§ Data:
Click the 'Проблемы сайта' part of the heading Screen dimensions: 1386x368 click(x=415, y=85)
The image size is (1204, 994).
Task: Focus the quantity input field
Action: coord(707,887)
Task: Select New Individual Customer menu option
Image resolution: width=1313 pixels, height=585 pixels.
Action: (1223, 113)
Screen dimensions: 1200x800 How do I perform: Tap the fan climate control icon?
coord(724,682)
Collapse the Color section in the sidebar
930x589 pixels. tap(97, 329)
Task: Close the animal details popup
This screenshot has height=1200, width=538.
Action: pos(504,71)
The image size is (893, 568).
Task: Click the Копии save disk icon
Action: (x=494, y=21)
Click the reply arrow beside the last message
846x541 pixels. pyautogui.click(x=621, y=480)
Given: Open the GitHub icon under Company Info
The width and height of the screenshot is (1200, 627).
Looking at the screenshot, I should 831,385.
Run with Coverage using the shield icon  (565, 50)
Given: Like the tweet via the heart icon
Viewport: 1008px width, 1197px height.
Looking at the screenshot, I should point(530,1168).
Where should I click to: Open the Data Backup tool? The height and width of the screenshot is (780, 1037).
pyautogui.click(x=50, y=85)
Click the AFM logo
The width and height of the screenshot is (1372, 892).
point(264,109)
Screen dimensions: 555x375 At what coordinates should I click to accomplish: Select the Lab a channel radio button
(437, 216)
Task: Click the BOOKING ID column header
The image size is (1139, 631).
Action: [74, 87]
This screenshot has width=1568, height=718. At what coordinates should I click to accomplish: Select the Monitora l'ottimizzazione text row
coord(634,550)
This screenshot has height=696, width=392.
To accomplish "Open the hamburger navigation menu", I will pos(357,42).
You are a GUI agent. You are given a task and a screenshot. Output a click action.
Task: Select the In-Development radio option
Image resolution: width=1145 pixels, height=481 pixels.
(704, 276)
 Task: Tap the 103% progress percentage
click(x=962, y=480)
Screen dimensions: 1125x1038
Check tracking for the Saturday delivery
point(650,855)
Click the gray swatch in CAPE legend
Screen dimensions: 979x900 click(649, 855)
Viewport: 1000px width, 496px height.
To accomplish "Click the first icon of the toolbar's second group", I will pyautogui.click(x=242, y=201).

§ Problem to solve: Nothing but a number should be given: the count of lines in the entries that contain the word "option".

§ Answer: 2